In the ‚old’ cost accounting module, cost accountants could simply correct such errors by making use of cost accounting journals that did not have an influence on the financial accounting system. In other words, adjustments that were made in the cost accounting module had no effect on the other finance modules.
With the new cost accounting module, this option is no longer available and necessary changes to transferred accounting data must either be made by importing adjustment transactions through data entities directly into the new cost accounting module or – better – by recording adjustments in the originating finance modules.
Part 2: Combine data from different companies
The previous (old) cost accounting module was limited to a single company and could not analyze data originating from different companies. This has been changed in the new cost accounting module, which allows analyzing data from multiple companies that are either setup in D365 or that use other (external) ERP systems.
Within the following, we will have a look at a simplified example where financial data from two companies (DEMF & USMF) will be analyzed together. To understand and follow the example, please note that the two companies use different Chart of Accounts and different currencies. The financial data used for the following illustrations can be identified in the next figure.
To get the financial data analyzed together, three cost element dimensions need to be specified:
- The first one (CA_CostElements) has already been used before and holds the main accounts/cost elements from company USMF
- The second one (CA_CostElements2) holds the cost elements that were previously imported and that will be used for the combined analysis of the data.
- The last cost element dimension illustrated in the previous screenprint holds the main accounts/cost elements that originate from company DEMF.
Because the second cost element dimension will be used for the combined analysis, the DEMF and USMF cost elements need to be mapped to this dimension. The next screenprint exemplifies this for the DEMF cost elements.
Once the different cost elements are mapped, a cost element dimension hierarchy needs to be setup because it is required for the configuration of the cost accounting ledger.
The cost accounting ledger refers then to this cost element dimension hierarchy and the cost control units (cost centers). As the setup of the cost control units is identical to what has been shown in the previous posts, reference is made to those previous explanations to conserve space.
The next required setup step consists of configuring the data provider for the cost accounting ledger, which is necessary for getting the cost accounting data transferred to the cost accounting ledger. Because two companies are now connected to the cost accounting ledger, two data provider need to be specified. This is illustrated in the next screenprint.
Please note that the data providers need to be configured in a way that they refer to the cost element dimensions of the specific entity.
Once the configuration is made, the data can be imported into the cost accounting ledger as shown before. The next step is then the setup of the cost controlling workspace, which links the control unit, the cost element and the cost object hierarchies.
After the cost controlling workspace is setup, the combined business data can be analyzed, as exemplified below.
Please note that an exchange rate of 1 EUR = 2 USD has been used for the currency conversion of the EUR data in order to consolidate them into the combined USD data that are illustrated in the cost controlling workspace.
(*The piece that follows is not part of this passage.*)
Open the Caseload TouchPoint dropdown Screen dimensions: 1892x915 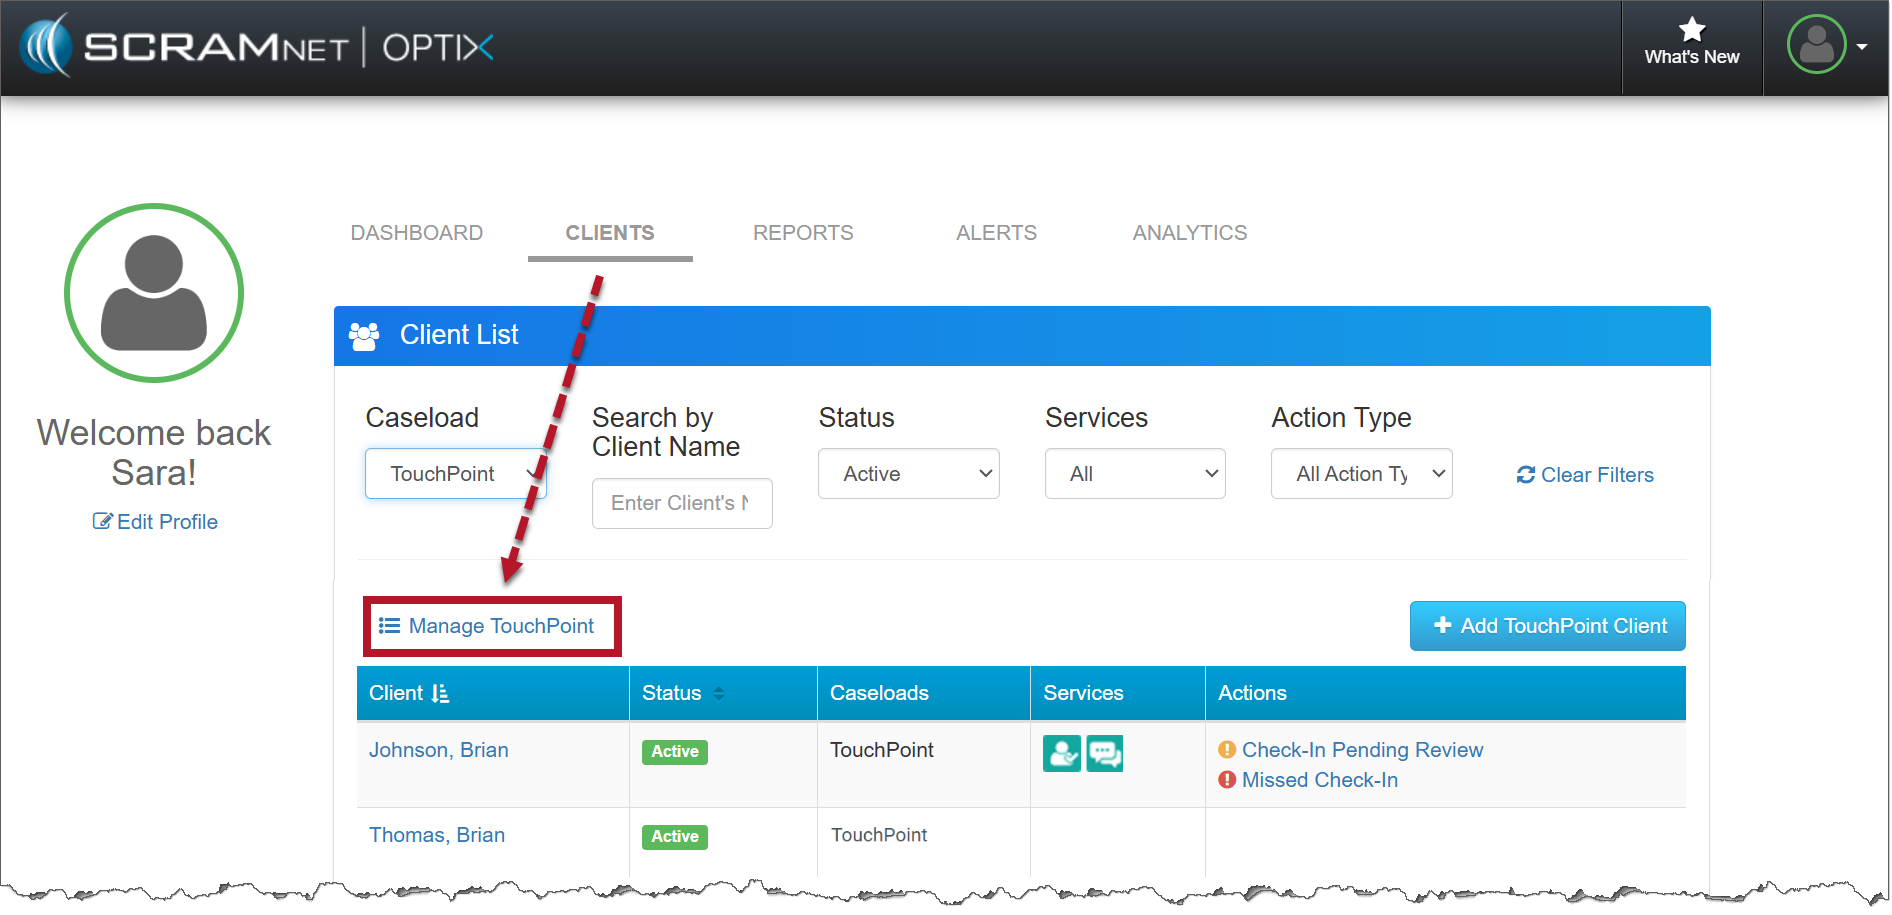455,474
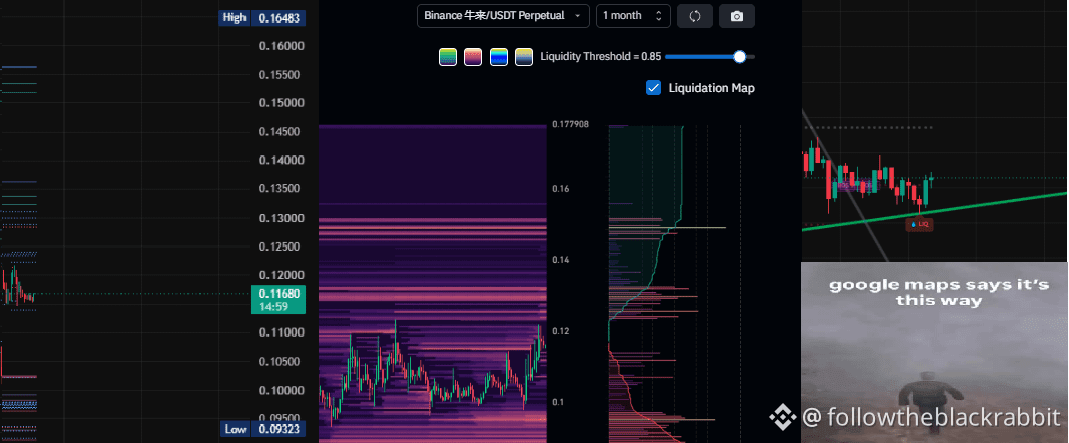
Task: Choose the pink-magenta heatmap color scheme
Action: (472, 57)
This post ends the series on the first pillar of a classical cost accounting system – the classification of a company’s costs. The previous posts showed that also the new cost accounting module allows classifying costs according to their behavior (fixed vs. variable), their nature (primary vs. secondary) and by functions (admin, travel, etc.). Compared to the previous cost accounting module, users have more options in regards to the data that can be analyzed in the new cost accounting module (cross-company & integration of posting layers). Those enhanced options come, however at the price that additional / more complex setups are required.
The following posts will investigate how cost center accounting functionalities are supported in the new cost accounting module. Till then.